This Feb. 14, could chocolate be a substitute for a real Valentine?
Still recuperating from a recent break-up, UW-Madison freshman Katy Williams admits that this Valentine's Day, \chocolate may be my solace in a time of sorrow."" She'll buy it for herself if she has to, but says, ""I am still hoping for someone to surprise me with it.""
How is it possible that a gift of chocolate has become synonymous with an expression of love? Chocolate is in the spotlight now more than ever with Valentine's Day approaching, and is portrayed as anything from part of a healthful diet to a plague on American's waistlines; however, the true qualities of this crave-inducing sweet are often surrounded by myths.
So, what is chocolate, really? It all starts with cocoa beans. The seeds grown in the fruit of the tropical cacao tree. Christopher Columbus brought the misspelled cocoa beans back to Europe in the early 1600s. Ever since, chocolate has evolved into what it is known and loved as today.
Richard Hartel, UW-Madison researcher and professor of food science, explains more about the cocoa bean. The natural main fat of the bean, cocoa butter, is unique due to its melting point. It exists as a solid at a room temperature, but immediately melts upon entering one's mouth. Hartel goes on to say cocoa butter shouldn't be considered a bad fat in terms of heart disease. However, he cautions this doesn't make chocolate healthful. It is still loaded with fat and sugar and can easily lead to a caloric overdose.
As far as basic ingredients go, chocolate isn't as complex as one might imagine.

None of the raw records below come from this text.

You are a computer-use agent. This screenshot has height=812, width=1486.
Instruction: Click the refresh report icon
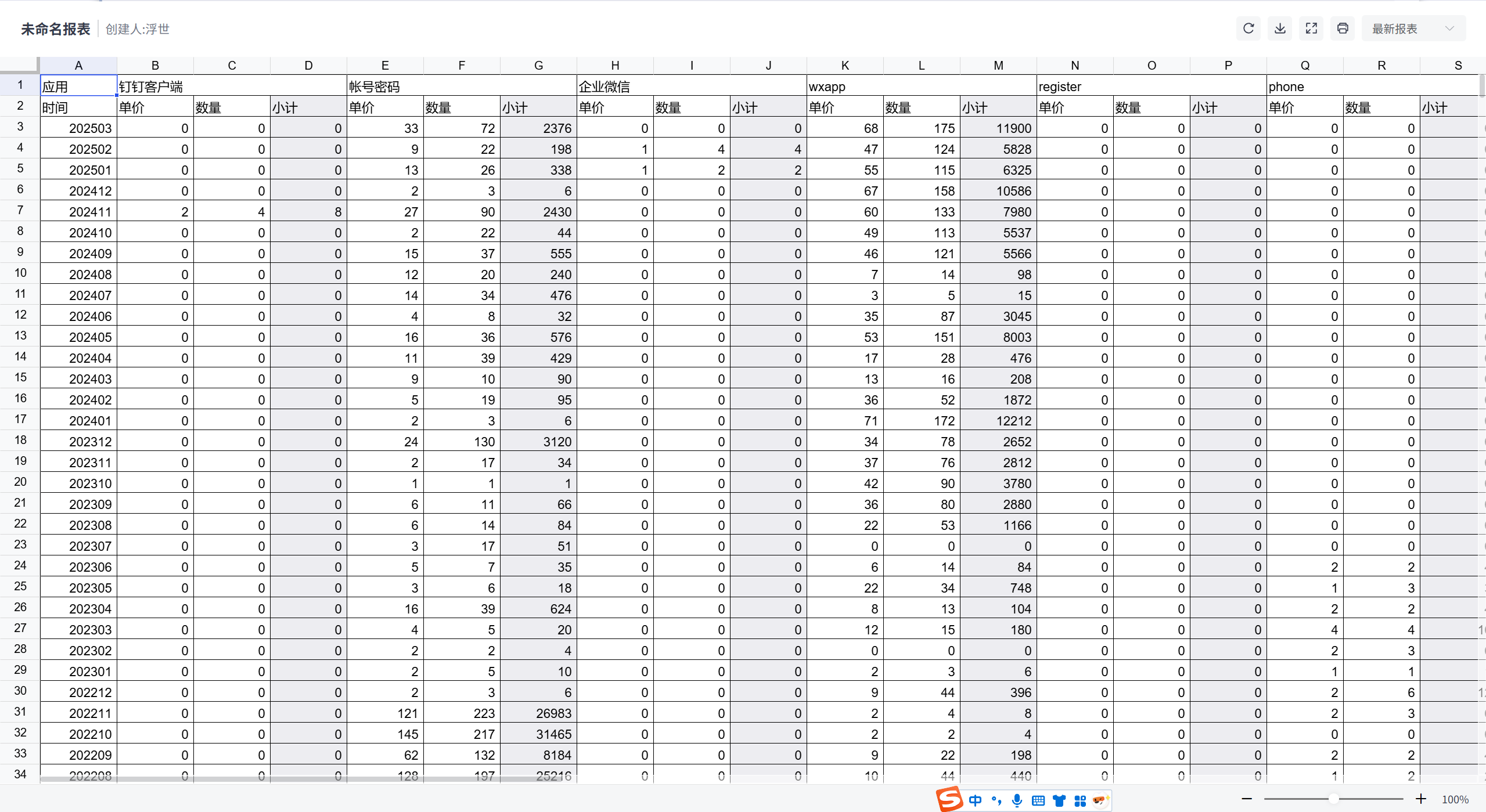tap(1248, 28)
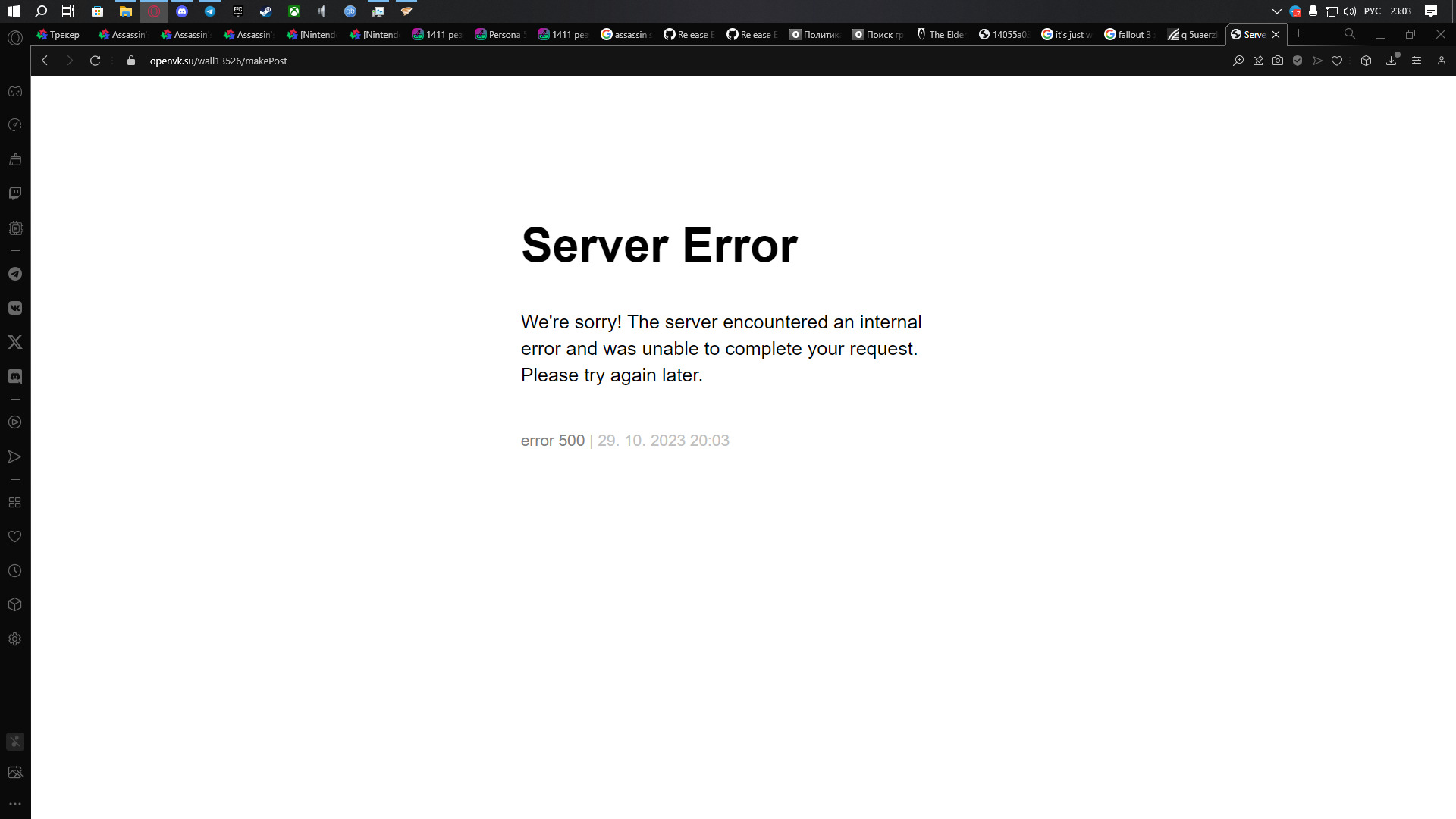The height and width of the screenshot is (819, 1456).
Task: Go back to the previous page
Action: pos(45,61)
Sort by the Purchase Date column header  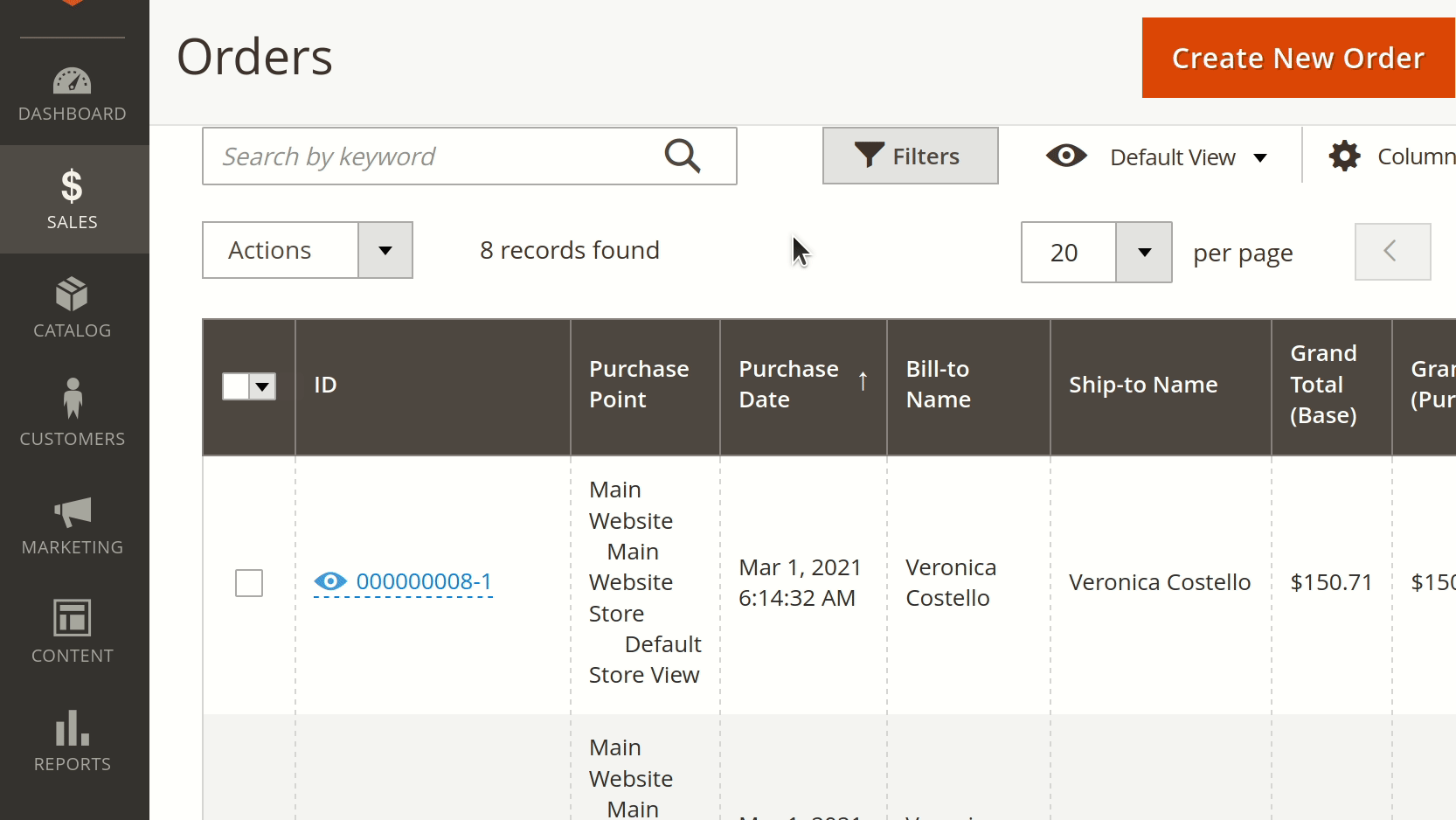click(x=788, y=384)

Cocoa beans are first ground and roasted to develop flavor, a process Hartel notes as very similar to that of a coffee bean. Next, the ground beans or ""chocolate liquor"" are mixed with sugar, even more cocoa butter and an emulsifier to help bind everything together. It is then cooled properly so the cocoa butter crystallizes in just the right way. Structurally, Hartel relates chocolate to concrete; it resembles a bunch of particles stuck together by a little bit of liquid fat.
Chocolate has earned its place in scientific research not for its ingredients, but for the 300 known naturally-occurring chemicals of the cocoa bean. The International Cocoa Organization (ICCO) says researchers interested in chocolate have shifted their focus specifically to mood-enhancing chemicals found in both the brain and chocolate. ICCO believes a decrease in serotonin, a chemical thought to promote relaxation, may lead to cravings for sweets such as chocolate. Endorphins, other feel-good chemicals, are believed to be controlled by dietary fat, so eating chocolate laden with cocoa butter will increase their output in the brain. The consumed chemicals may trick the brain into producing less than normal quantities on its own, leaving a person desiring even more chocolate once the effects have worn off.
While chocolate contains a number of these significant chemicals, most are found in trivial quantities. Matt Andrzejewski, research fellow of psychiatry for UW-Medical School, believes the true appeal of chocolate lies mainly in the fat and sugar. He suggests that while chocolate contains many psychoactive compounds, they are found in such low levels they pose far fewer dangers than the excess fat and sugar. He acknowledges the validity of current research, but is quick to point out ""the devil is in the details."" Scientists just don't know enough about how the brain processes many chemicals and can't produce solid conclusions. On the other hand, he admits, ""There's nothing that tastes quite like chocolate. There's something special about it.""
Emerging research has found chemicals in chocolate that mimic the brain fat anandamine. According to Nature, this anandamine-like compound may ""heighten sensitivity and produce euphoria."" Interestingly, THC, the active chemical in marijuana, affects the same part of the brain as anandamine and produces similar effects. Andrzejewski points out these chemical receptors are only in the brain and the stomach; this signals possible explanations for both the ""craving"" of chocolate and the ""munchies"" that accompany marijuana usage.
Chocolate has long been considered an aphrodisiac, a substance, according to the FDA, ""promoters claim can arouse or increase sexual desire, or libido."" Chocolate contains low levels of stimulants, but many of its desirable effects may simply stem from society's attitude toward it. If a person believes chocolate is forbidden, it is only natural for it to be even more satisfying. Either way, it is easy to understand how chocolate and Valentine's Day have become natural complements.
But don't think too hard about chocolate-just indulge! This fun dessert includes strawberries, well-known aphrodisiacs, and chocolate, providing double the sensory stimulation in a budget-friendly and simple recipe. Consider surprising your Valentine with this sensual treat, or set aside time to make this tasty combination with a friend or someone special. Enjoy!
Chocolate-Dipped Strawberries
Ingredients:
6 oz. semi-sweet chocolate chips
2 tbsp. unsalted butter
1 pt. fresh strawberries, washed & dried
Directions: Line a cookie sheet with wax paper. Microwave the chocolate chips and butter on medium for two minutes, then stir to combine. Continue microwaving until completely melted.
Partially dip the strawberries. Remove then place berries, hull side down, on wax paper lined cookie sheet. Refrigerate before serving. (Recipe provided by Cooks.com).